The court distinguished between two different situations regarding documents which may potentially reveal wrongdoing.  The first situation was where the allegedly privileged document evidences iniquity – in which case privilege never attaches to the document as there is no confidence in iniquity.  The second situation was where, as a result of the potential wrongdoing or inappropriate conduct revealed in the material, or as a matter of justice, it would be wrong to restrain use of inadvertently disclosed material by injunction. In that second situation, the authorities were clear that the nature of the wrongdoing, which may be relevant to the exercise of the court’s discretion as to whether to grant injunctive relief to restrain the use of inadvertently disclosed material, does not depend on dishonesty and is wider in scope.

The court also reaffirmed the applicable principles regarding inadvertent disclosure in circumstances where a receiving party has read the documents without being told that the documents are or are allegedly privileged and have been inadvertently disclosed (Al Fayed v Commissioner of the Police of the Metropolis cited).  The court indicated that the relevant question is whether a reasonable solicitor would have realised that an obvious mistake had been made in disclosing the documents.  The court further considered the approach of Mann LJ in Pizzey v Ford Motor Company Ltd that an obvious mistake must be evident “to the recipient of the discovery. If the mistake was evident to that person then the exception applies”.  It was also noted that even if there is an obvious mistake, the court will consider whether it is just and equitable to prevent the use of material, taking into account various matters such as delay, lack of clean hands and public interest.

Key takeaways

These two cases provide useful confirmation of the correct approaches to certain confidentiality and privilege issues:

  • Jinxin confirmed that privacy and confidentiality should not be equated and that it is necessary to establish whether the information was imparted in circumstances importing an obligation of confidence (Coco v AN Clark (Engineers) Ltd). The court also emphasised the relevant fact-sensitive question to answer, specifically, what a reasonable person in the position of the party seeking to use the information would have understood from all the circumstances in which the information was received.
  • Flowcrete provides a convenient summary of the key principles when it comes to inadvertent disclosure and how it operates. It is a useful reminder to disclosing solicitors to take great care not to disclose privileged documents inadvertently and, in the event that such disclosure occurs, to act promptly to maximise the likelihood of preserving privilege.  It also reinforces the obligations on recipient solicitors not to act in an obtuse manner and seek to benefit from an obvious mistake.

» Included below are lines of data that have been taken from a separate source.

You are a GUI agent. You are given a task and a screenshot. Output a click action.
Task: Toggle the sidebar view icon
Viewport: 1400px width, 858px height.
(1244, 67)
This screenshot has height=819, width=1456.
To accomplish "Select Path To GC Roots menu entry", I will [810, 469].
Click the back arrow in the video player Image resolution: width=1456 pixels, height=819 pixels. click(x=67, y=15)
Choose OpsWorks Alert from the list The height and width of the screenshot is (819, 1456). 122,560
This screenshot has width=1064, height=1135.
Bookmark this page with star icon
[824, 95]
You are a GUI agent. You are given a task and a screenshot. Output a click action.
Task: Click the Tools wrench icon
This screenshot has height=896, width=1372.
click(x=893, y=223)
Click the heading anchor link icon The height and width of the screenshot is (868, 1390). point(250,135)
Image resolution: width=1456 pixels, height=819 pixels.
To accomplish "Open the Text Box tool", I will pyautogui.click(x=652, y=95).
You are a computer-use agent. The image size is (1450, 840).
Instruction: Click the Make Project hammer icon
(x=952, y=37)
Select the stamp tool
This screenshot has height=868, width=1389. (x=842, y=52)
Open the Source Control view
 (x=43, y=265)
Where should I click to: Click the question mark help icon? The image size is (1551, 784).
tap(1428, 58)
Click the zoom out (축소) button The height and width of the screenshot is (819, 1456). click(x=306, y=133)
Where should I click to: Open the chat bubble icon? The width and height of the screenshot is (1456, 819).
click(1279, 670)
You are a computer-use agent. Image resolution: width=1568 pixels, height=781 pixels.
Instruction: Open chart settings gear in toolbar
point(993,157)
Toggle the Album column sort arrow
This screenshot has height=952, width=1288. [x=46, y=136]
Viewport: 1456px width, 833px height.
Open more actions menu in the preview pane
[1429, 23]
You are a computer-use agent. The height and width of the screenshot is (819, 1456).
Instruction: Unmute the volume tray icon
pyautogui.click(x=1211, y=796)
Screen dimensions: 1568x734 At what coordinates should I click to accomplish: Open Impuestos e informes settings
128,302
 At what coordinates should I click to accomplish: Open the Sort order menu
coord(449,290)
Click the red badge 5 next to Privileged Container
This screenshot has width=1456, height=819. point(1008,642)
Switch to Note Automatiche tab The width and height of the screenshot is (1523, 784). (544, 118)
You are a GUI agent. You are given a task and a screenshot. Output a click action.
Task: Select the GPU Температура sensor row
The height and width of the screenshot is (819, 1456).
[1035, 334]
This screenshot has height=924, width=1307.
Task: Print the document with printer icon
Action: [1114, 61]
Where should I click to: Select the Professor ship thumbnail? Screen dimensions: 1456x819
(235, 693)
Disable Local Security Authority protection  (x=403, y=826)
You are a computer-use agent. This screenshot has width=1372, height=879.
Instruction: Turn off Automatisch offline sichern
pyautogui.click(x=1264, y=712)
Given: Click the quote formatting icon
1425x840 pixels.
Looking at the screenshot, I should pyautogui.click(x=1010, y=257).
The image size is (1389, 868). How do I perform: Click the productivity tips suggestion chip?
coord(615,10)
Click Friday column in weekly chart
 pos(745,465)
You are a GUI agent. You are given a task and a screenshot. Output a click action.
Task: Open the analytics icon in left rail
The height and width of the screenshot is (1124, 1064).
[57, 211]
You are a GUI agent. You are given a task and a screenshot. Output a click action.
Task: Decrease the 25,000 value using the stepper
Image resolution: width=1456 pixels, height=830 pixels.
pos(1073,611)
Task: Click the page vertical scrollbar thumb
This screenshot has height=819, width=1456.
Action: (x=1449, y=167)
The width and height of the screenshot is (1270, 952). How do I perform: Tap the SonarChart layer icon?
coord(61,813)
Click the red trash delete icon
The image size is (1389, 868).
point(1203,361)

Both cases also offer practical guidance for practitioners in approaching document reviews and handling potentially privileged information:

  • Jinxin emphasises that where one party holds a cache of documents from the other party and where there are assertions of privilege over certain documents, a robust approach to handling these potentially privileged documents is to use an independent reviewing lawyer.
  • Flowcrete cautions of the dangers when dealing with compilation documents, given that privileged material can be scattered throughout otherwise innocuous documents. Equally, the fact that certain allegedly privileged documents were contained both within the compilation and as standalone documents separately underscores that legal teams should take care to ensure a consistent approach is taken to avoid disclosing the same document on multiple occasions (potentially using multiple different approaches).  In terms of disclosure, this problem can be minimised by sensible data collection with the client, in particular effective deduplication and limiting the use of collations.

Finally, Flowcrete confirms that assertions of privilege should be fully substantiated with application of relevant principles, rather than based on bare assertions. Bare assertions prevent both the court and the opposing party from assessing whether the assertion of privilege is a reasonable one and, in turn, increases costs and the chance that the issue will end up before the court.